What do you DH die off - it's ok if you don't want to say
@MaggieMay23 I'm so sorry My DH suffered a Stroke 5 years ago and was forced to quit work as he was left brain-damaged, since that, he became very depressed and begun drinking excessively We had to separate for this reason 2 years ago but remained very close (we have 3 young DC together).
His post-mortem was inconclusive so have to wait for the toxicology to come back but they mentioned an enlarged heart and the possibility of Pneumonia
His funeral is tomorrow 😔💔 How did you cope? I'm lost 😢😪💔
@Mellodrama I'm so sorry for your loss. That sounds awful for you and your family.

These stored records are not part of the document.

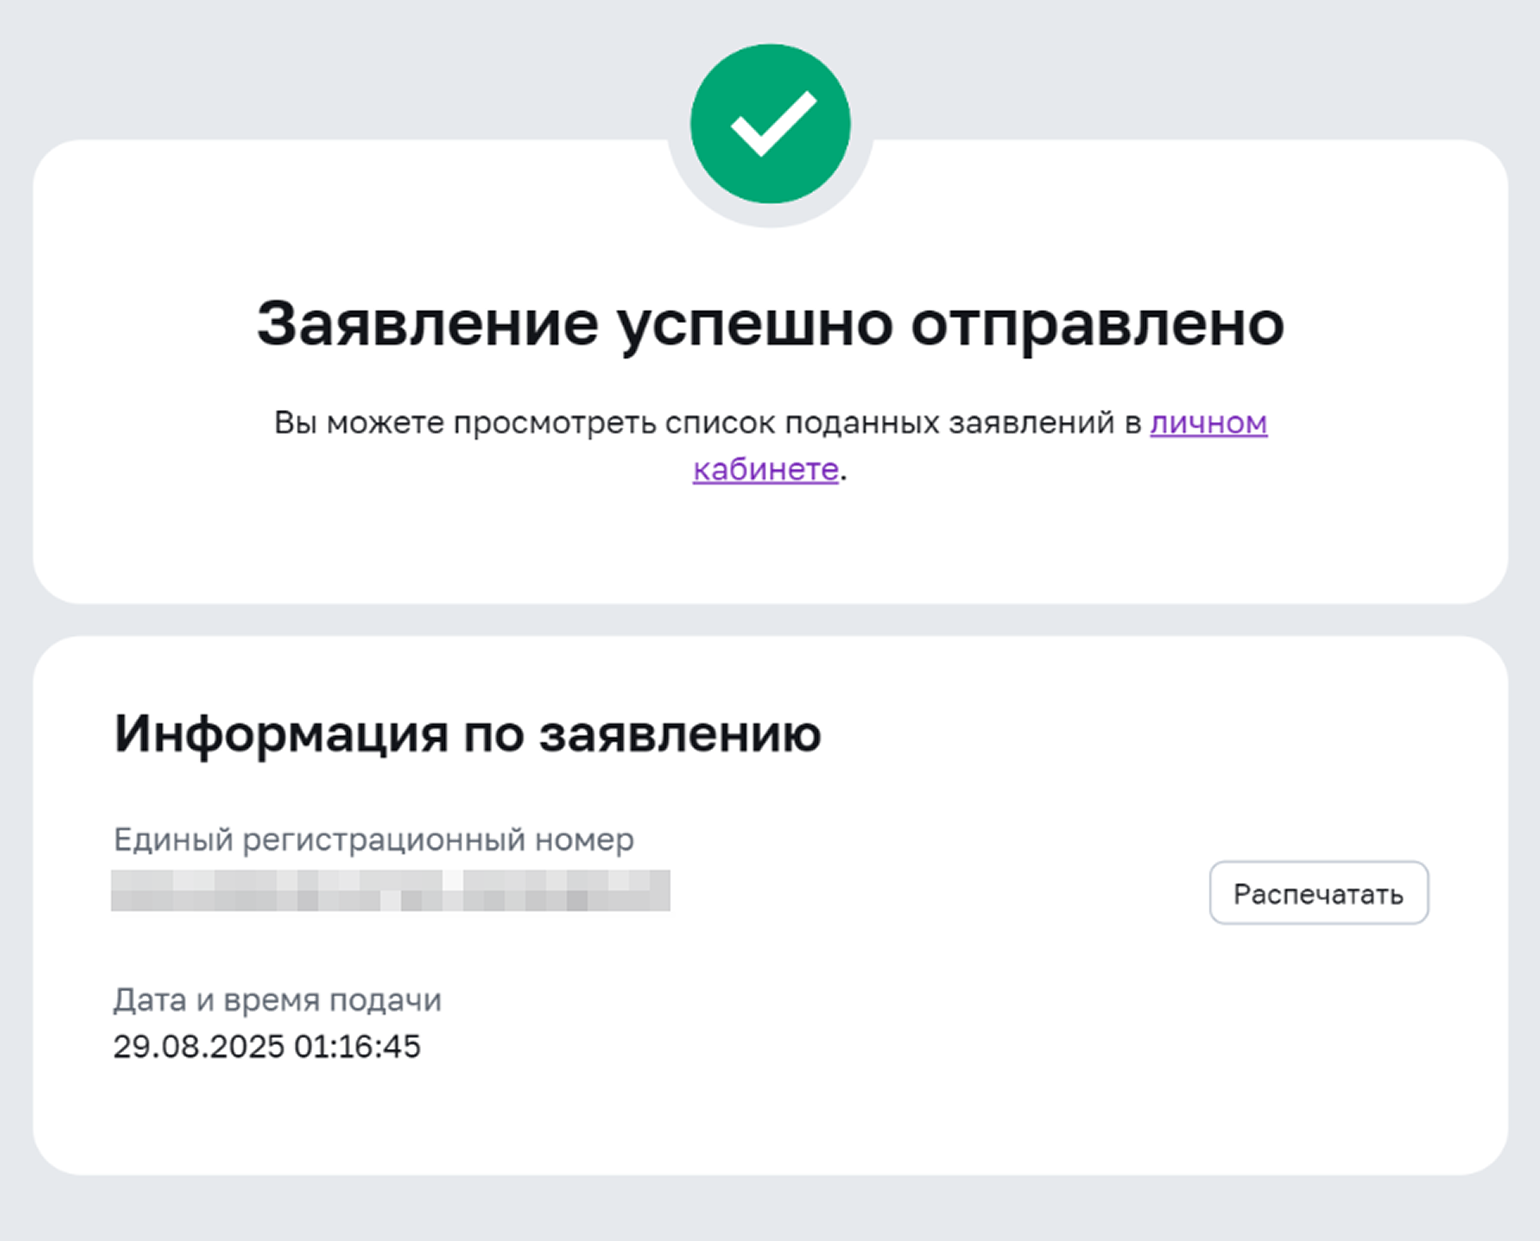Screen dimensions: 1540x1241
Task: Click Распечатать to print the application
Action: coord(1318,893)
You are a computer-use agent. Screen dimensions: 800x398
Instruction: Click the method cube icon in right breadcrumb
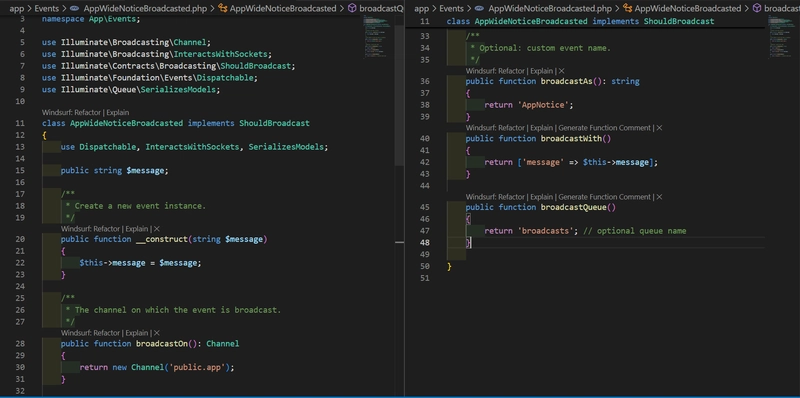(757, 8)
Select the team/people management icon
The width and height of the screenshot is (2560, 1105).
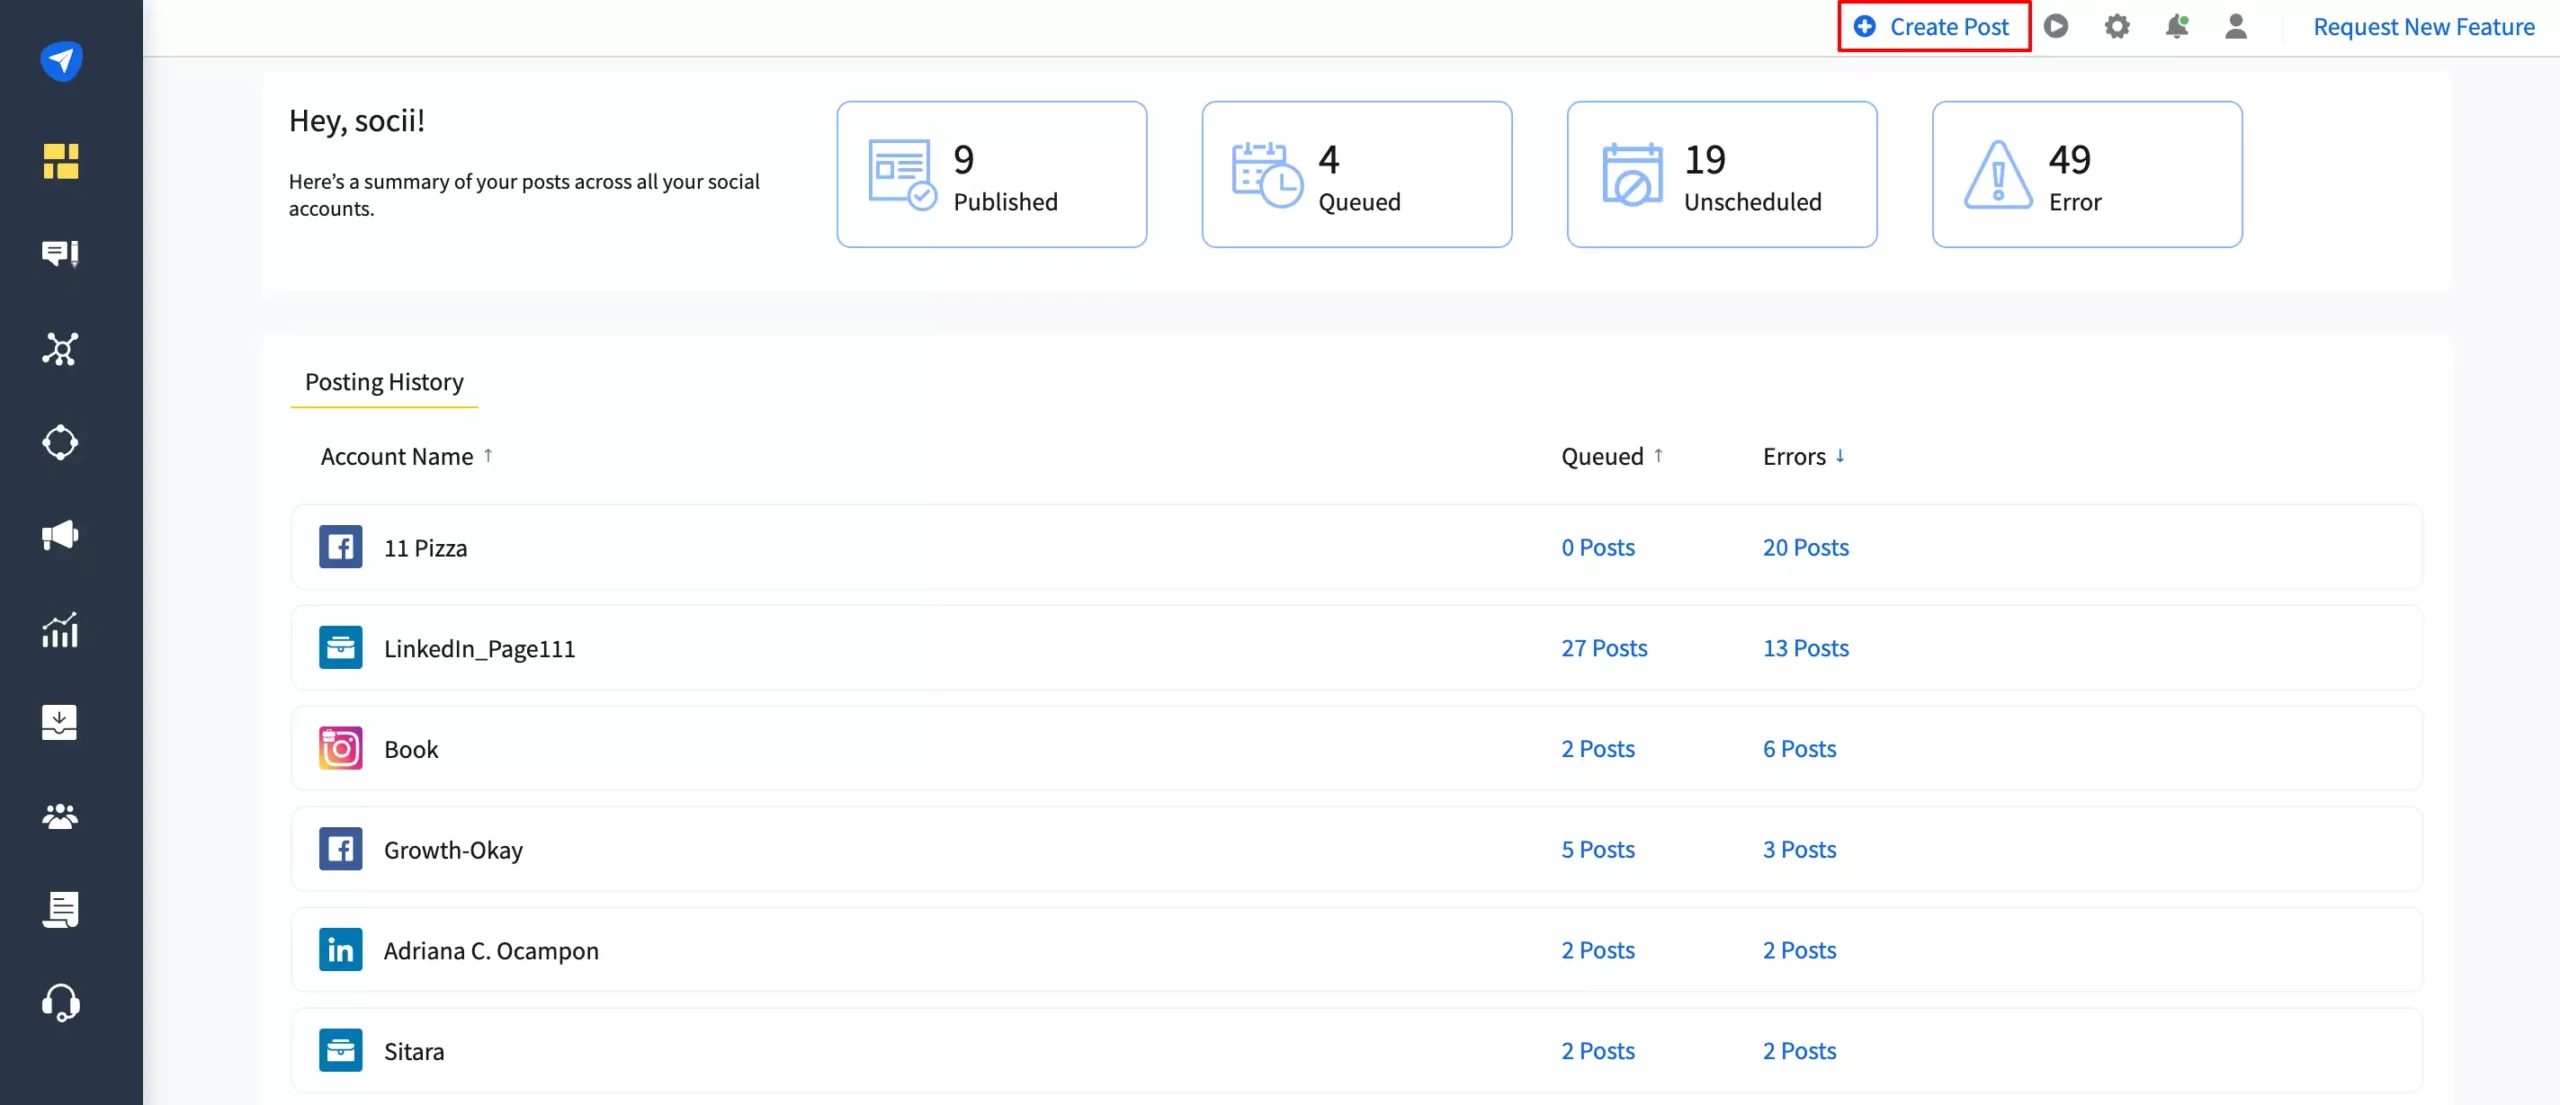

My cousin an alcoholic sadly, died with an enlarged heart at 50. She just got up and went to make a cup of tea and collapsed and died.
I think I coped because I was numb - I'd closed off my emotions in order to cope with his drinking. People kept telling me that I was so calm and that it would would hit me soon. - it took about 8 months before it did. I felt in some ways relieved and other ways desperately sad. I relied on my family for support a lot. I couldn't talk about the alcoholism for over 2 years to anyone except my close family. I thought people wouldn't understand.
I had bereavement counselling too - twice!